Le retour des Valoisiens jeudi 12 juillet 2012

Les législatives 2012 Un compte-rendu politique impartial, rédigé par le journaliste Pascal Serre

Avec 3,31 % aux dernières législatives dans la circonscription de Nontron, Jean-Michel Faure et Georges Chatenoud sous les couleurs du Parti radical valoisien prennent rang dans la recomposition de la droite de Dordogne.

Même si le Parti radical valoisien est le plus ancien parti politique de France il reste, en Dordogne, inexistant et n'apparaît que dans quelques joutes électorales avec des personnalités marginales aux contours vaporeux.

Héritier du grand Parti radical créé en 1901, le Parti radical valoisien est un des nombreux avatars des IVème et Vème République, né de la scission intervenue en 1971 d’avec les radicaux de gauche. Il s’est associé à l’UDF puis à l’UMP qu’il a quitté l’an passé.

Au centre droit de l’échiquier politique il a créé la même année l’Alliance républicaine, écologiste et sociale. La personnalité marquante de ce mouvement est Jean-Louis Borloo et il a accueilli Rama Yade mais aussi André Rossinot, maire de Nancy.

Sur les terres périgordines le Parti radical valoisien a le plus grand mal à exister. Entre les deux mastodontes que sont le Parti socialiste et l’UMP, la formation centriste

L’élection tronquée de Nathalie Delattre


Jean-Michel Faure et Nathalie Delattre autour de Jean-Louis Borloo © Droits réservés
C’est lors des élections législatives de 2002 que le Parti radical connaît presque son heure de gloire avec sa candidate, Nathalie Delattre, laquelle avec 47,78 % de suffrages exprimés soumet le cacique socialiste Michel Dasseux à quelques angoisses.

Périgordine, ancienne collaboratrice d’André Rossinot, un temps militante du RPR, soutenue par Alain Juppé elle avait du se heurter à quelques arrangements malheureux.

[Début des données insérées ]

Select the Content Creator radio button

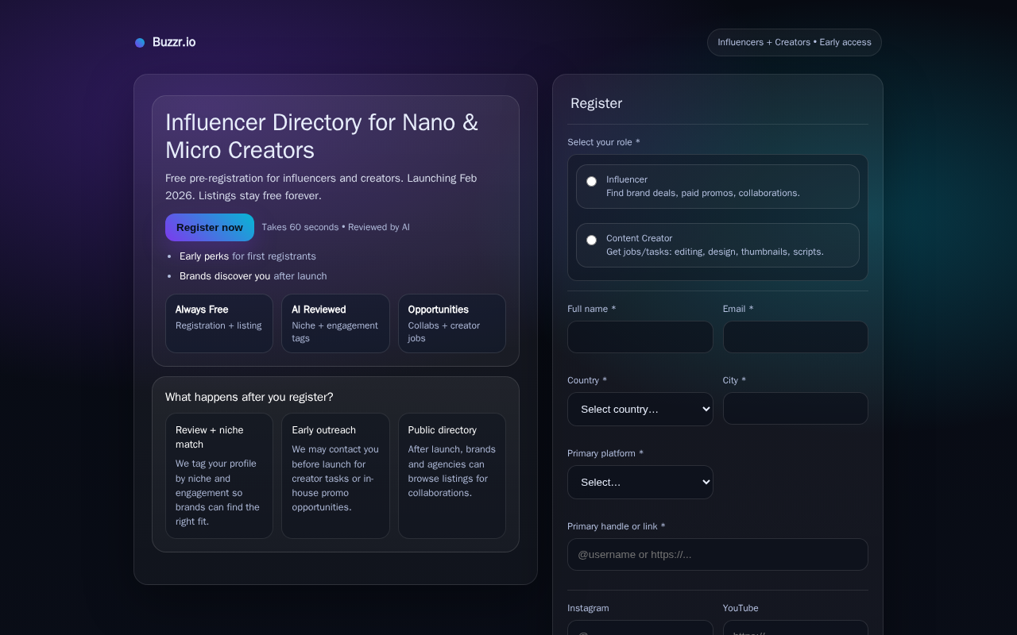click(x=591, y=240)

Yves Guéna n’a jamais oublié la trahison de son suppléant, Claude Guichard issu de l’UDF lequel avait refusé de lui redonner son mandat de député à l’issu d’un remaniement ministériel qui écartait le gaulliste. Depuis, les relations entre les gaullistes et les centristes n’ont jamais été détendues. Les affaires de famille ont toujours guidé la vie politique locale. Le RPR puis l’UMP ont veillé à ce que le Parti radical valoisien reste un harki.

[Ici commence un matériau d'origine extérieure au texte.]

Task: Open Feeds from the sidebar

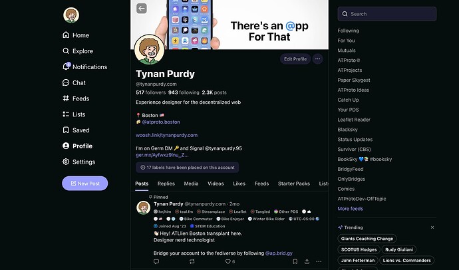Action: (76, 98)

La pétillante et ambitieuse Nathalie Delattre devait tant pour raison personnelle que politique s’exiler en Gironde. Elle y deviendra maire adjointe de Bordeaux, conseillère générale d’Aquitaine, vice-présidente du Parti radical valoisien et présidente de la fédération Aquitaine. Si l’appareil UMP pouvait souffler, les Radicaux valoisien de Dordogne perdaient leur chef de file la plus prometteuse.

La fenêtre de tir

Les dernières élections législatives, en Dordogne, allaient donner au parti du « Petit Père Combes » une occasion de trouver une fenêtre de tir pour réapparaître.

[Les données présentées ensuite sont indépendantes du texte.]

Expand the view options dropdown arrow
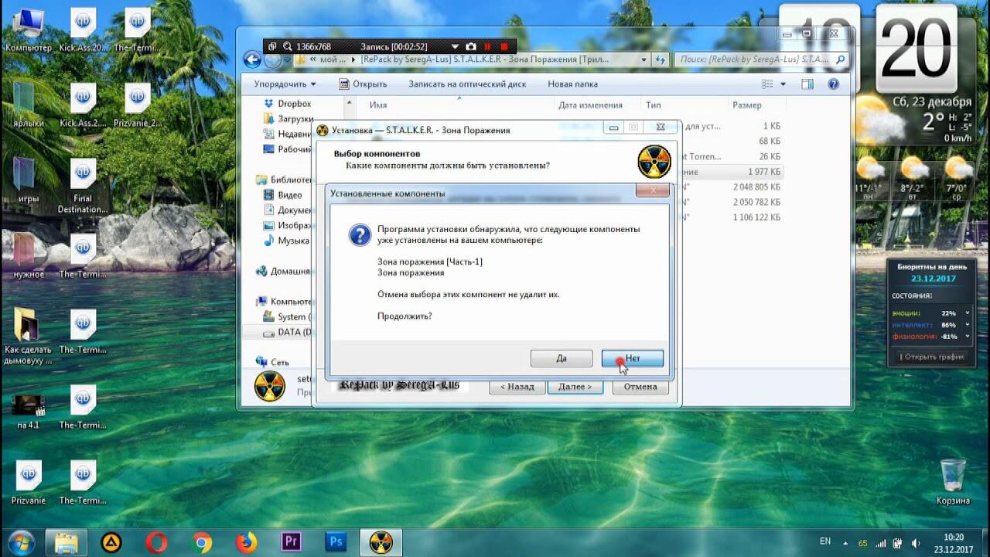Viewport: 990px width, 557px height. click(x=783, y=84)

Sans arme ni bagage, deux personnages allaient se lancer dans la bataille pour la troisième circonscription – celle de Nontron.

Jean-Michel Faure et Georges Chatenoud devant l'abbaye Saint-Pierre de Brantôme © Droits réservés
Jean-Michel Faure, enfant d’Augignac installé depuis 1994 comme conseiller en entreprise et courtier en assurances reprenait la flammèche, ou le flambeau accompagné de Georges Chatenoud, chef d’entreprise à Thiviers. Deux personnages qui savaient que leur candidature ne serait pas couronnée d’une victoire face à la députée sortante Colette Langlade. Il s’agissait avant tout de marquer un territoire et préparer les rendez-vous futurs.

Préparer les rendez-vous futurs

Jean-Michel Faure s’appuie sur sa famille très implantée et un grand-père, conseiller municipal de Miallet pendant 30 ans. Depuis 2008, il est président de la Communauté de communes du Périgord vert. Il a ferraillé aux élections cantonales de 2002 où il devait s’incliner devant le candidat socialiste Georges Colas.

En 2010 il figurait sur la liste UMP des élections régionales sous le label Parti radical valoisien. Une place de figuration. Il restera sur le bord du chemin. Mais quand on affiche 36 printemps on a encore le temps devant soi.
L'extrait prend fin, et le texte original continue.